Dem kann ich nur zustimmen.


----------



## MICE (12. Jul 2004)

Also ich find beide Bücher gut und sie ergäzen sich auch fabelhaft.
'Java ist eine Insel' hat z.B. ein Kapitel über JSP, das Javabuch aber dafür eins über JavaWebStart.


----------



## nollario (25. Jul 2004)

ich muss mich mal der mehrheit hier widersetzen... fand zwar "go to java" auch sehr gut, aber die insel geht in vielen gebieten mehr auf details ein... und hat mir damit schon so manches problem gelöst... zum nachschlagen nutze ich meist zuerst die insel und wenn dort nix steht, dann ma schaun! ;-)


----------



## Illuvatar (25. Jul 2004)

Student hat gesagt.:
			
		

> deathbyaclown hat gesagt.:
> 
> 
> 
> ...


ich auch!


----------



## DesertFox (25. Jul 2004)

Also ich mach praktisch alle mit der Insel. Mir wurde des von nem infomatiker empfohlen, der Java auch daraus gelernt hat. Aber inzwischen hab ich beide Bücher. Aber ihc benutze das Javabuch eigentlich nur, um etwas zu vertiefen oder wenn ich was nicht kapiert hab aus der Insel. Aber sonst finde ich die Insel doch fast besser, wenn acuh nicht viel, beide sind sehr gut, und aus beiden kann man viel lernen!


----------



## Isaac (26. Jul 2004)

Ich find die Insel klasse. Gerade damals als ich noch keine blassen Schimmer hatte und mich auch immer gefragt habe was die Fehlermeldung "can not make static reference" wohl genau bedeuten soll   hat mir die Insel geholfen weil es für Strohköpfe geschrieben ist die keine Ahnung haben ohne dabei oberflächlich zu werden. Im Gegensatz zu vieler anderer Fachliteratur kann man sie auch so mal nebenbei lesen da vieles an lustigen oder interesanten Beispielen geschildert wird. 

Beispiele haben bei mir immer alle funktioniert.
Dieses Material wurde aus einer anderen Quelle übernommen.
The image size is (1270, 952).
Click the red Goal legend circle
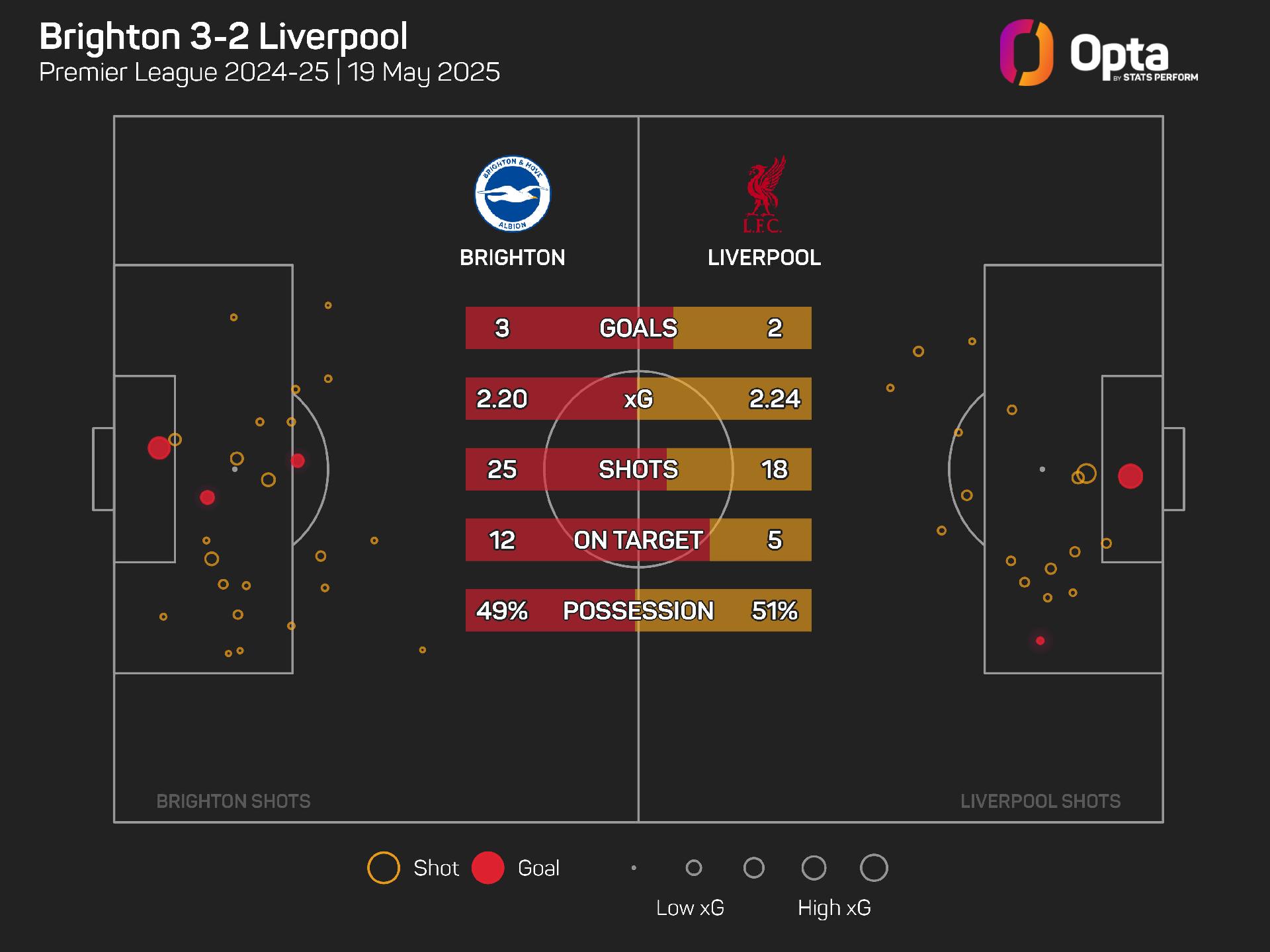[488, 868]
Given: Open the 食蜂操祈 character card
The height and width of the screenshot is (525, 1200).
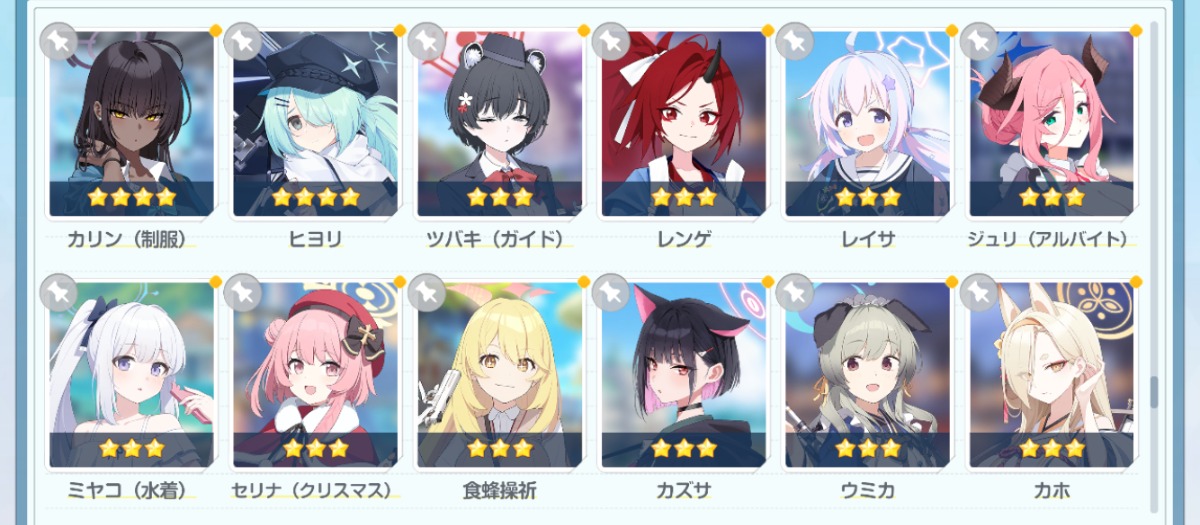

Als Nachschlagewerk nutze ich aber auch, der tollen HTML Referenz wegen, das Javabuch.


----------



## Student (26. Jul 2004)

DesertFox hat gesagt.:
			
		

> beide sind sehr gut, und aus beiden kann man viel lernen!


wie sagt man so schön:
die mischung macht es ;-)


----------



## bygones (27. Jul 2004)

muss doch ein gutes Wort für die Insel sagen:

Ich finde im Bereich Threas & XML ist es besser  :!:


----------



## Student (2. Aug 2004)

deathbyaclown hat gesagt.:
			
		

> Threas


ich adde mal ein d ;-)

ja. finde ich auch. ich stehe da erst am anfang .. hab da aber einen besseren eindruck.


----------



## Dukie (2. Aug 2004)

Ich habe Java aus diesem Buch gelernt und lerne immernoch.

Ich mag es.


----------



## AlArenal (4. Aug 2004)

Reflection wird in der Insel auch eingehender und umfassender behandelt.


----------